PART II.

THE FRENCH INTERVENTION

1862-1864

I. THE AUTHOR LEAVES PARIS FOR MEXICO

On March 4, 1862, one of my brothers, then on his way to the United States, and incidentally the bearer of despatches from Mr. Thomas Corwin, our minister to Mexico, was attacked and, after a sharp fight, murdered by a small band of highwaymen near Perote. I was then in Paris, where I had been left to finish my education under the care of old and dear friends. In consequence of this tragedy it was deemed advisable that I should join my family.

M. Achille Jubinal, my temporary guardian, was a distinguished antiquary and scholar, the founder of a museum in his native town, and the author of works upon ancient arms and tapestries, which are still authorities. He was an homme de lettres connected with a leading paper, and a deputy in the Corps Legislatif for the department of the Hautes-Pyrenees. He was a self-made man, and thoroughly well made was he—witty, kind, just, and learned in certain lines; and his warm Southern blood colored his personality with a shade of materialism which his refined tastes never allowed to sink to the level of coarseness.

He was to me the kindest of guardians and dearest of "chums," and made my Sundays and vacations real holidays. He often took me bric-a-brac-hunting to old shops unknown to all save the Parisian curiosity-seeker, and happy hours were spent on the quays among the old book-stands in that fascinating occupation for which the French bookworm has coined the word bouquiner. And then the charming evenings spent at the theaters and ended at Tortoni's with this truest of "boulevardiers," who knew every one and everything, and whose inexhaustible fund of anecdote was enlivened by a spontaneous easy wit and verve that made his companionship a delight.*

* Among my old papers I find the following invitation to go with him to
the Odeon to see a piece called "Les Pilules du Diable":
"Je viens rappeler a Sara
Une date encore lointaine,
Et lui dire que ce sera
Le jeudi de l'autre semaine
Que la-bas a l'Odeon,
Derriere les funambules,
Sans etre M. Purgon,
Je lui fais prendre 'Les Pilules.'
"A. J."

His wife was the daughter of the Comte Rousselin de St. Albin, a man of considerable influence during the reign of King Louis-Philippe, whose close personal friend he was.

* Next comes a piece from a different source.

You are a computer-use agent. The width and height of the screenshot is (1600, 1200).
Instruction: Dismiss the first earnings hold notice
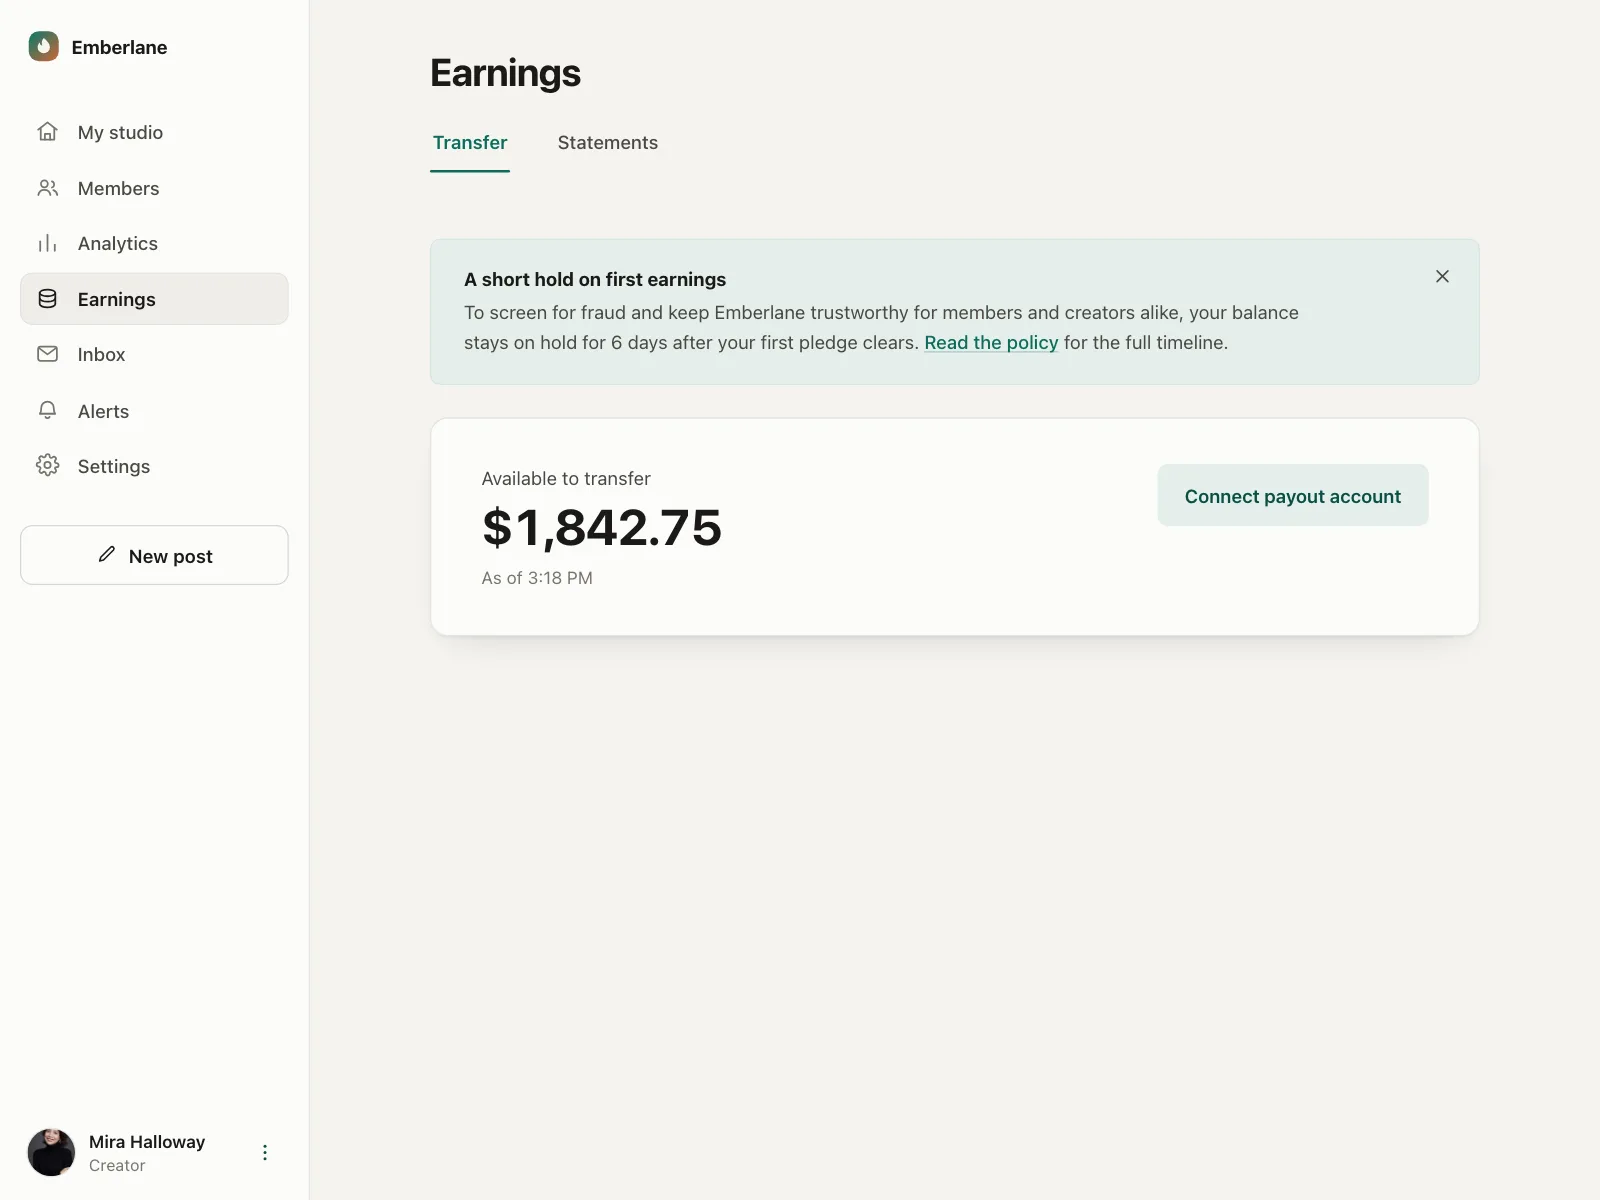pyautogui.click(x=1442, y=277)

M. de St. Albin's house in the Rue Vieille du Temple, where his family lived when we first knew them, had originally formed part of the famous Temple, which in medieval times was the abode of the Templars. It was an interesting place, full of historic memories. Within these legendary walls he had accumulated countless relics of those among his early associates who were then so fast becoming heroes in the French annals. Being an intimate friend and a connection of the Comte de Barras, the chief executive under the Directory, it was to him that the latter, by will dated February 2, 1827, intrusted not only his secret memoirs,* but all his private and official papers. At the death of M. de St. Albin (1847) this important collection passed to the possession of his children.